Psalm 130:6
I long for the Lord
more than sentries long for the dawn,
yes, more than sentries long for the dawn.
So many combat veterans have stories congruent with the picture the Psalmist paints here. So many weary warriors down through the centuries, gun, knife, or sword in hand, pacing the perimeter of the camp, only the starlight to guide their steps, have experienced the labor of waiting out the sunrise. The last watch of the night, when the darkness gathers all of its forces to give one final defense against the dawn, is the coldest and darkest shift anyone can draw. Just beyond the limited view of a lantern or flashlight there is only mystery, at times terrifying mystery. Unseen enemies wait just outside of the light’s reach. Nature’s aggressive warrior animals, who know no such thing as allies, creep silently, making just enough occassional noise to ensure the watchmen doesn’t forget that armies and soldiers aren’t the only thing to worry about.

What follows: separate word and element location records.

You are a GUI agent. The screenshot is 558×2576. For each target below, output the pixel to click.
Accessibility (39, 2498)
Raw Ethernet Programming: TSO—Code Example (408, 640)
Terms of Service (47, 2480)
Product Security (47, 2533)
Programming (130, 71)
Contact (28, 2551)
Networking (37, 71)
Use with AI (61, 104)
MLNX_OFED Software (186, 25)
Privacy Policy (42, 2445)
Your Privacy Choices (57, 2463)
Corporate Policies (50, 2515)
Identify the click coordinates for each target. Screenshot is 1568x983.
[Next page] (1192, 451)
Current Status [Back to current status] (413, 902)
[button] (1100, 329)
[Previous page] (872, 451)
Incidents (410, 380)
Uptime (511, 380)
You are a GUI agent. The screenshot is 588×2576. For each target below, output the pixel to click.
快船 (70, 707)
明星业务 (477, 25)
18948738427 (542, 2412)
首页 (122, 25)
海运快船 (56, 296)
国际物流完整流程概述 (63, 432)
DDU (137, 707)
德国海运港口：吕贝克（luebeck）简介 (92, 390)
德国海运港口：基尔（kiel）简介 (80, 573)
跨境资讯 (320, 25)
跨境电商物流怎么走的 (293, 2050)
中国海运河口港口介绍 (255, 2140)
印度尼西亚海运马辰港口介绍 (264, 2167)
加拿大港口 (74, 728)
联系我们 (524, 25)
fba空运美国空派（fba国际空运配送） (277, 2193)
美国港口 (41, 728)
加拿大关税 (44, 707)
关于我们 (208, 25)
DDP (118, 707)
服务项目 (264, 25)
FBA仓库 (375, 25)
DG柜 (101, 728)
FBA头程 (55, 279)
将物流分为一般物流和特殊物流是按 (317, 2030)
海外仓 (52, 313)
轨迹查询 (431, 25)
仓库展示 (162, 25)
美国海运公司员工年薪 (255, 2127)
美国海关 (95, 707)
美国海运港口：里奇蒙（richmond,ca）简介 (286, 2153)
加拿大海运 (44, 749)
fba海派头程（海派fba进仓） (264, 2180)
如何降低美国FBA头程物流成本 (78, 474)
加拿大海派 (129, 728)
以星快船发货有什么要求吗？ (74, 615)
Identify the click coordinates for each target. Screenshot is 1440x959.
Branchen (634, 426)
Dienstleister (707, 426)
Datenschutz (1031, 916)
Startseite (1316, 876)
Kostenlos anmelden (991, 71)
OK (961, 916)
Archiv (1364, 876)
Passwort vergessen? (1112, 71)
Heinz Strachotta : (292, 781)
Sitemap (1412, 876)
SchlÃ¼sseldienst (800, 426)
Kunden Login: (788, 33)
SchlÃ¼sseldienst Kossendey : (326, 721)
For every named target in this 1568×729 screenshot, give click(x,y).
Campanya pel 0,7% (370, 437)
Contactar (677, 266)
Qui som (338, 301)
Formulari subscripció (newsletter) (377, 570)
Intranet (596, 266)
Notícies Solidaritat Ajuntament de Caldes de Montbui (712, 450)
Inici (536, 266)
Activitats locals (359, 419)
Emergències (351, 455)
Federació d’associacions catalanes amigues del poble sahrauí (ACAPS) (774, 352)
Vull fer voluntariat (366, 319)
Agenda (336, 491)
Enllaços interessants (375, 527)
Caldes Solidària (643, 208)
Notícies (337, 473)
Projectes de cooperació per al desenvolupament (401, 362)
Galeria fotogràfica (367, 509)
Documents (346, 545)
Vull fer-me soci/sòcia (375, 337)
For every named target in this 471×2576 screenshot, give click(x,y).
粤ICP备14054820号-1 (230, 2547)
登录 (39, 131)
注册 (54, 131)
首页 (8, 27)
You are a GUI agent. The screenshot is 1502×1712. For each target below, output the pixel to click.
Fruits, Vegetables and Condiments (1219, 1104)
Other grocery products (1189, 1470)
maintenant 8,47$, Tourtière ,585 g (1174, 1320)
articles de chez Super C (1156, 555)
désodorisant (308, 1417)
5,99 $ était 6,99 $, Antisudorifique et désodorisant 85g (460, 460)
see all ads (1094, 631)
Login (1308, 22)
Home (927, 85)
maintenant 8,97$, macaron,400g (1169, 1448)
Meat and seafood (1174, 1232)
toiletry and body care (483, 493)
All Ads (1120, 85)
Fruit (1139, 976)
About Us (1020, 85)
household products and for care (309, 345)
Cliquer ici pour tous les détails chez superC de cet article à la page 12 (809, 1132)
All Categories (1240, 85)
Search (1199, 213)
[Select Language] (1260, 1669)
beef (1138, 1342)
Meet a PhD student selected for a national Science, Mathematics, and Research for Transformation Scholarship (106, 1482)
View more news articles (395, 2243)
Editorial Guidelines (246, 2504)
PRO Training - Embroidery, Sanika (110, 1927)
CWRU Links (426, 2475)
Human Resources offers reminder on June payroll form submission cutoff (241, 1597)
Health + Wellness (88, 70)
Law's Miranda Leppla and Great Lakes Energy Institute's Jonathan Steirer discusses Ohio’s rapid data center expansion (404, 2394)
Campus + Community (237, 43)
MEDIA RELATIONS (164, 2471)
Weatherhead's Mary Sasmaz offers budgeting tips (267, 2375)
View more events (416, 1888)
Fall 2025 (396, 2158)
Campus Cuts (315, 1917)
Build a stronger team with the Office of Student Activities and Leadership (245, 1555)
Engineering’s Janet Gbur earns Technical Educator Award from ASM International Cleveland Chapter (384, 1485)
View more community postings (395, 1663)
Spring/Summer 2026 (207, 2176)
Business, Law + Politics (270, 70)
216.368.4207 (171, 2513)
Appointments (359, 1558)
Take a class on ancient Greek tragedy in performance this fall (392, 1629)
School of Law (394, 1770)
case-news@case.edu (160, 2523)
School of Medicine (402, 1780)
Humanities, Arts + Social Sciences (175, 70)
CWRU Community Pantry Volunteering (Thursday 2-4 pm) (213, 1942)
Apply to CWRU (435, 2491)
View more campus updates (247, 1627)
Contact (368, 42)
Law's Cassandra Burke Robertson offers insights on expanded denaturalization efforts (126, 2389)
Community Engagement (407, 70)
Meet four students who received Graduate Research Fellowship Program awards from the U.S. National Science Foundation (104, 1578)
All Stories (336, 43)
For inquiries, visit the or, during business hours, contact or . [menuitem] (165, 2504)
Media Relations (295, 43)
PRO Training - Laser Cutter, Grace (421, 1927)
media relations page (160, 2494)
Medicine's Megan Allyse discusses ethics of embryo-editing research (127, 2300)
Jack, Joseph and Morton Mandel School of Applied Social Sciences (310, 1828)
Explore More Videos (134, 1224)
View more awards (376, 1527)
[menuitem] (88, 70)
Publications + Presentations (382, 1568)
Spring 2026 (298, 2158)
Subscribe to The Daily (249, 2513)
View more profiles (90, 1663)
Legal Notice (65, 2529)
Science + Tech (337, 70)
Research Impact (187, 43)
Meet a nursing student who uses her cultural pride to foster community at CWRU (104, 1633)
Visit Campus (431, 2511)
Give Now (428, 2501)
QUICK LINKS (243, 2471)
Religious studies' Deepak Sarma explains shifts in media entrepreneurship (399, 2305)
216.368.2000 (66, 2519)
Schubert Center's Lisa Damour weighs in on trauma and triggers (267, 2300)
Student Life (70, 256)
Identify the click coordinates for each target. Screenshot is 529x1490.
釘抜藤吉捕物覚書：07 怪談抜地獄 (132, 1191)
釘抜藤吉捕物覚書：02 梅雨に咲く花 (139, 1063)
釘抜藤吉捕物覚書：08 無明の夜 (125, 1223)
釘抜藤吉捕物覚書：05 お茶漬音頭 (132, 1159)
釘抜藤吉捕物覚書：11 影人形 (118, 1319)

In those waning moments of the night, with all of these emotions and fears and troubles and insecurties we find the watchman. Like a mother who’s reached the height of labor before the baby’s crowning the watchman is willing the Sun to rise, he is pushing with all of his soul, desperate for the first rays of orange to shoot over the distant hills and with authority and gusto and robust ferocity to chase away all of the cowards of night, the enemies that have relentlessly tormented the sentry.
In dark moments of the soul, when temptation has gotten the better of us, when tragedy has washed over our lives, when despair from any number of outlets has rushed in on us, in those moments we long for the Lord. We plead with an empty room to become a sanctuary, for a dark moment to be shot through with Light, for a guilty, hollow heart to be injected with the liquid love and assurance of the Father.
Certainly we can see the obvious connection that this Psalm has with the story of our faith. Both the darkness of all history and of the preceding three days had gathered as thick as it could to put up a last stand against the greatest dawn of all. And how many millions of sentries and watchmen had been waiting desperately, and some of us were waiting even after it for the moment when we would truly “see” it, for some kind of relief from the pitch blackness of life. And on the morning we call Easter, for the first time, the night watch ended as the first rays of grace and mercy and victory shot out over the distant hills of doubt, despair, and death.
We do well in our lives to continue longing after Him like sentries after the dawn. We do well to pursue Him daily, searching for sunrises in the dark places that remain in our hearts, until every crevice has been illuminated by the dawn of Jesus Christ, and every enemy vanquished by the power of His love, and every fear extinguished by the bloody cross and empty tomb.